Según Lavrov, una de las condiciones clave es que Ucrania adopte un "estatus no alineado, neutral y no nuclear". Este punto, según Moscú, es esencial para garantizar la seguridad a largo plazo de Rusia frente a las amenazas que, según Lavrov, plantea Occidente, incluida la expansión de la OTAN.

"Kiev debe asumir obligaciones específicas para garantizar los derechos, libertades e intereses de los ciudadanos rusoparlantes", añadió el canciller ruso, destacando la importancia de salvaguardar los derechos de las minorías en el territorio ucraniano.
Desde el lado ucraniano, las perspectivas de un acuerdo parecen lejanas. Andriy Yermak, jefe de la Oficina Presidencial de Ucrania, declaró recientemente que el país no está listo para negociar con Rusia. En una entrevista con el medio local Kyiv Independent, publicada el pasado 12 de diciembre, Yermak explicó que Ucrania carece del respaldo occidental necesario para negociar desde una posición de fuerza.

"La prioridad de Kiev sigue siendo fortalecer su apoyo internacional antes de considerar cualquier tipo de diálogo con Moscú", subrayó Yermak.
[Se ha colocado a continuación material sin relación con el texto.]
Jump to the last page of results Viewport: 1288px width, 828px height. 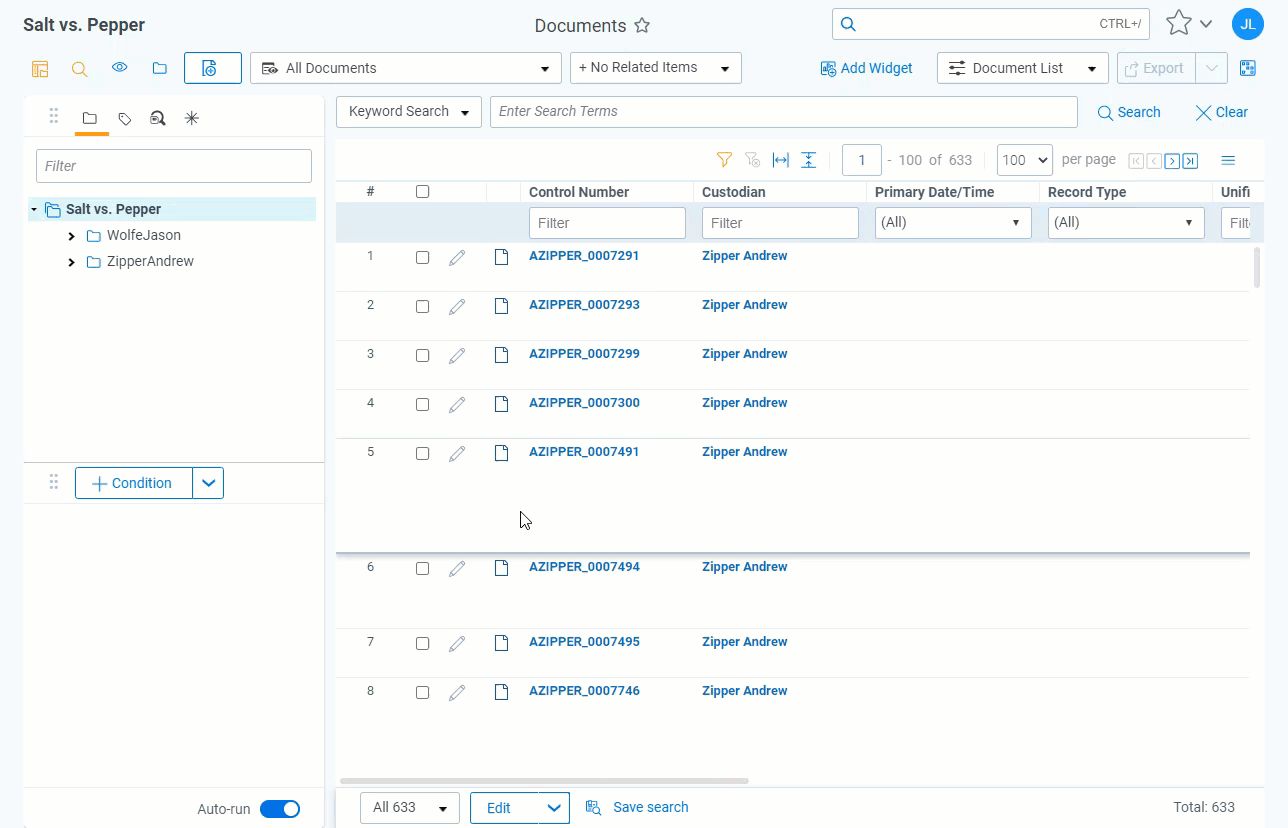[1190, 161]
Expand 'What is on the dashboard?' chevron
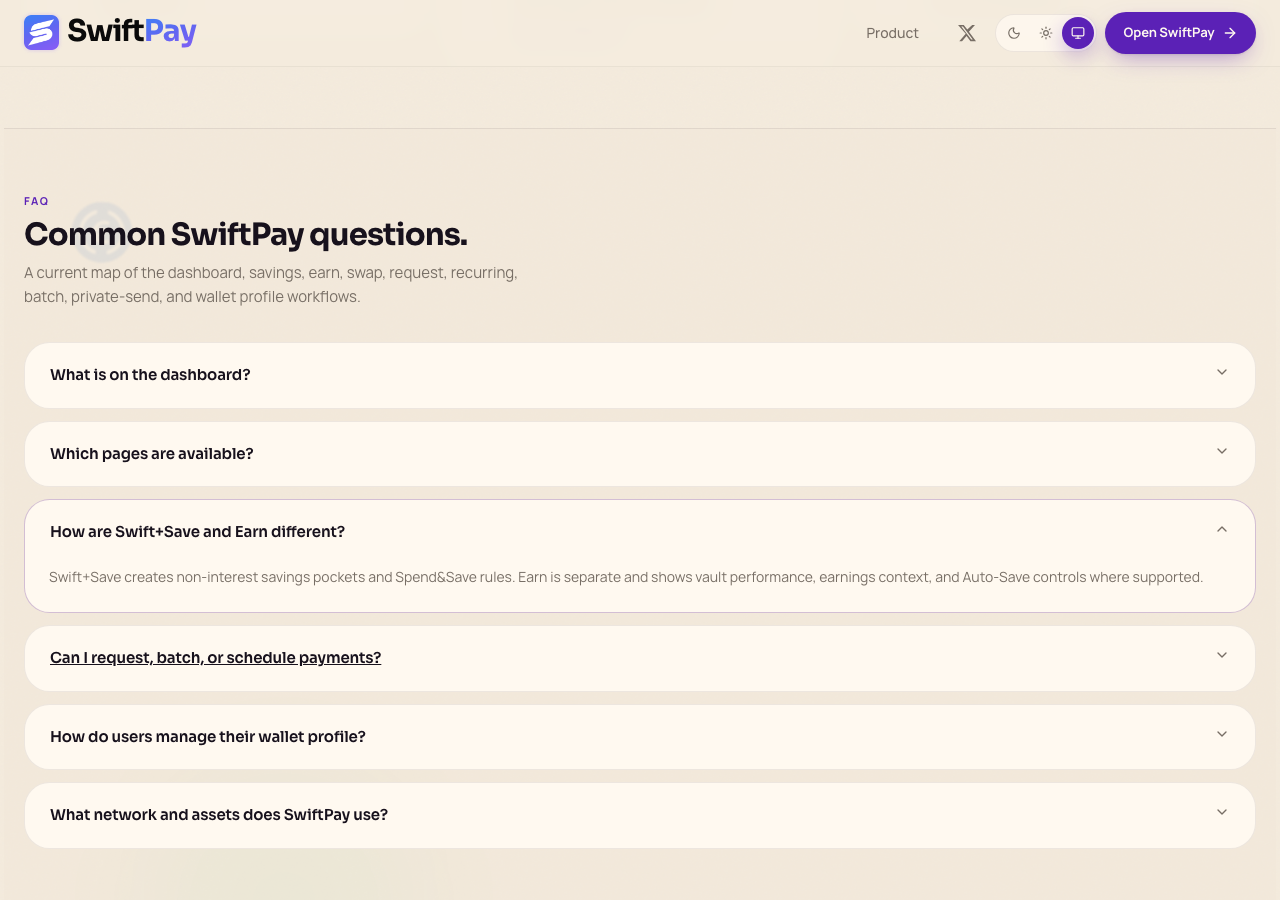The width and height of the screenshot is (1280, 900). point(1222,372)
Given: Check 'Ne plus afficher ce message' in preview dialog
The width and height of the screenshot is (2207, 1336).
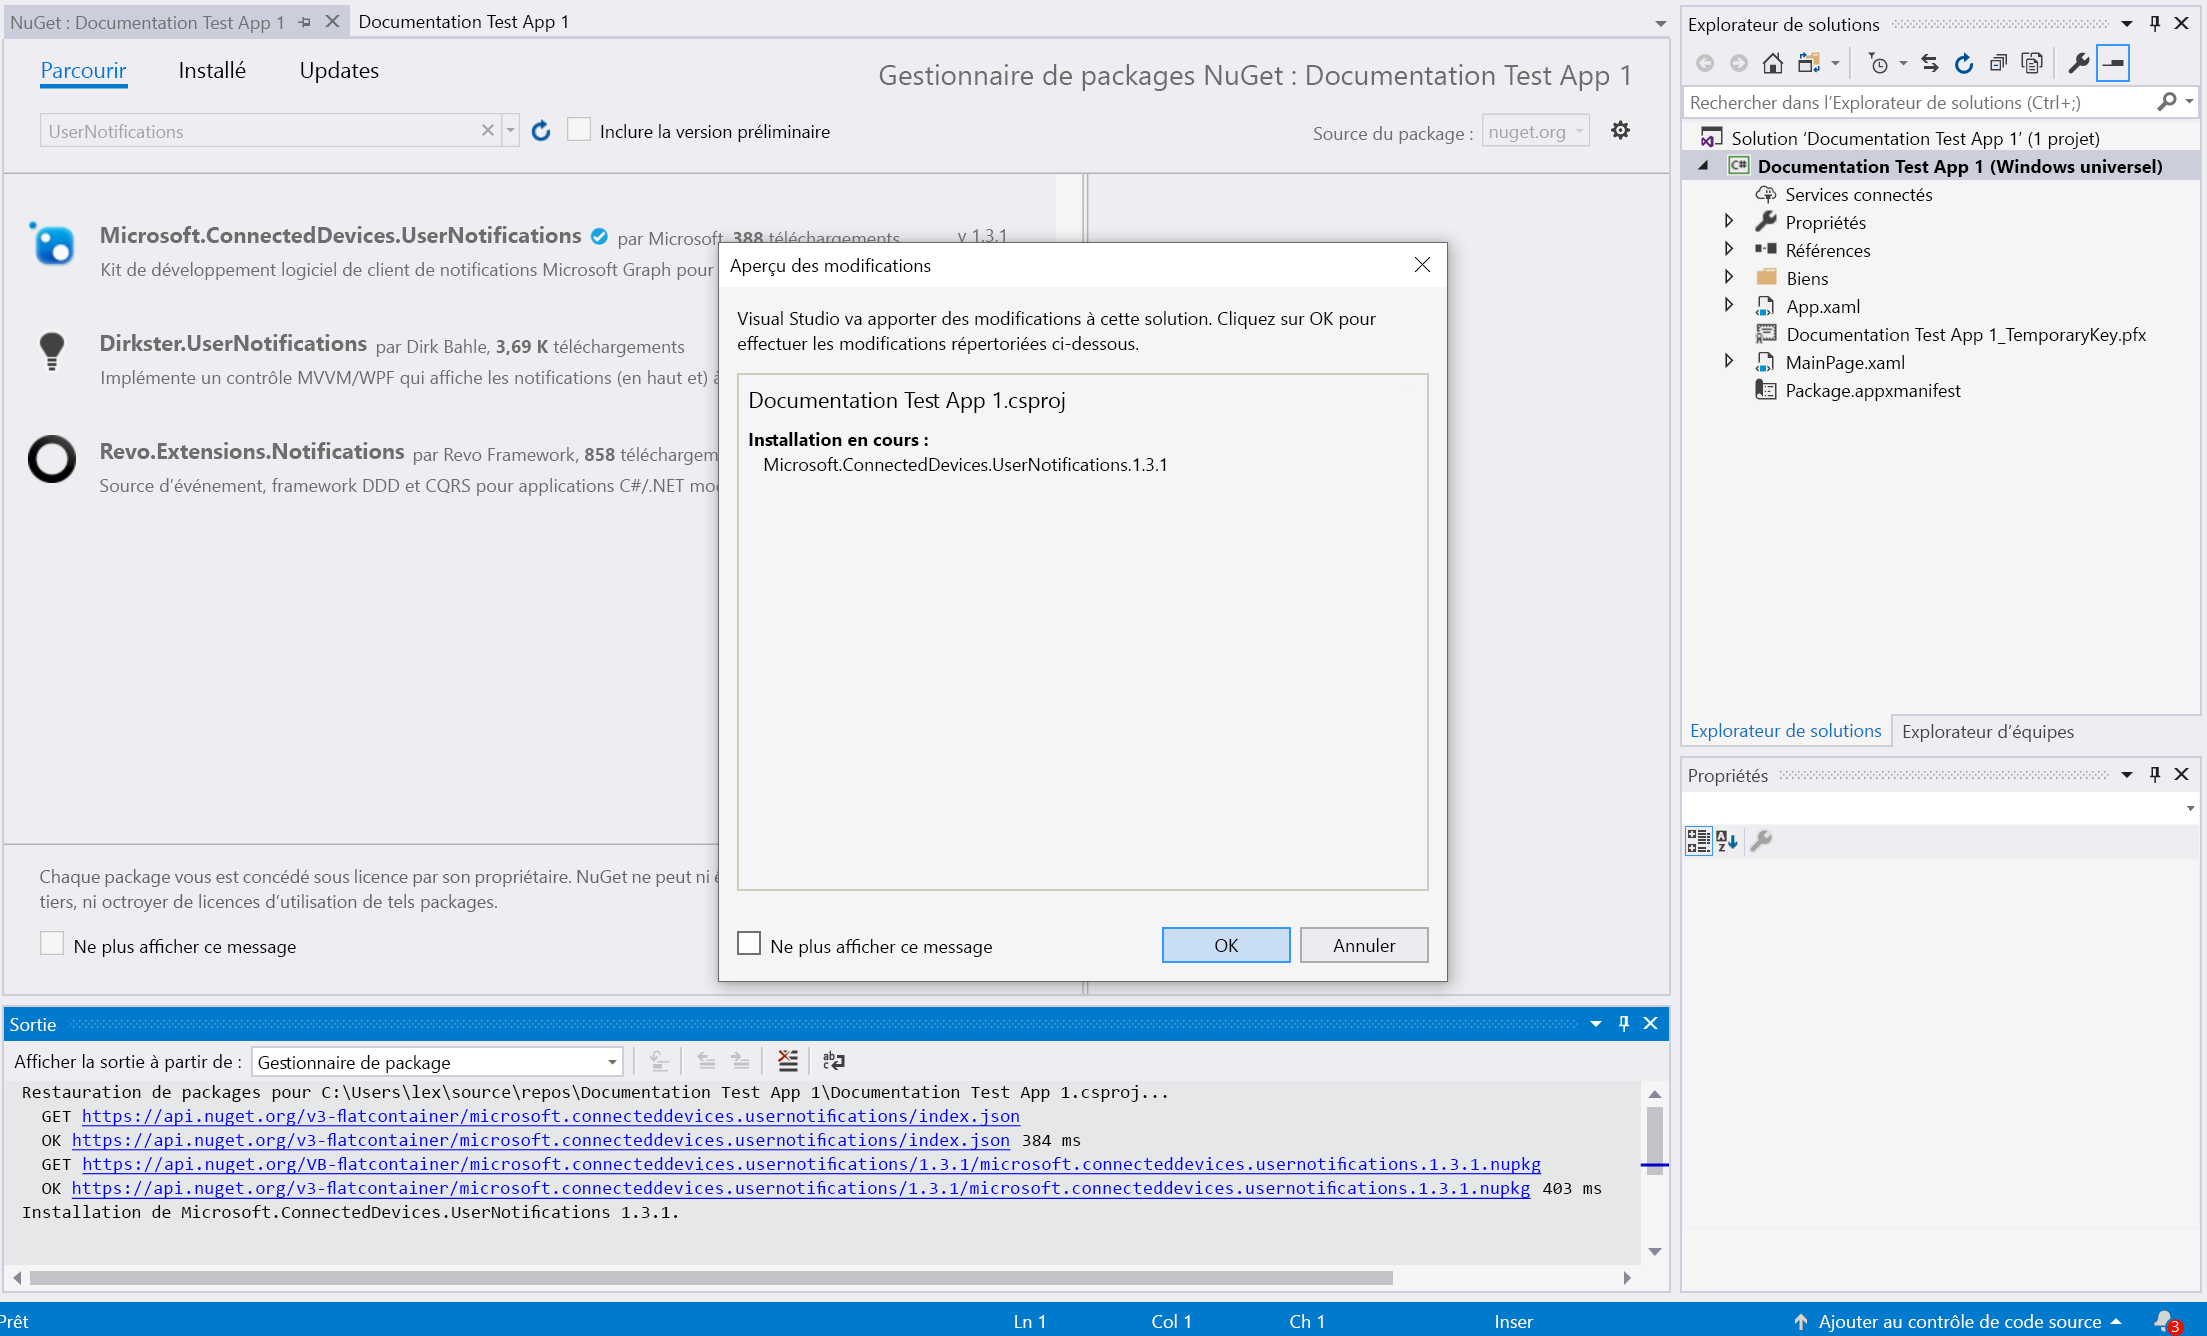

Mientras Rusia afirma estar abierta al diálogo, también deja claro que no está dispuesta a ceder en sus demandas clave. Este enfoque refleja la complejidad de un conflicto que no sólo ha devastado a Ucrania, sino que también ha reconfigurado las alianzas políticas y militares en Europa.
Las posibilidades de un acuerdo a corto plazo parecen difusas, especialmente ante la resistencia de Kiev y la insistencia de Moscú en imponer condiciones que podrían ser difíciles de aceptar para el gobierno ucraniano y sus aliados occidentales.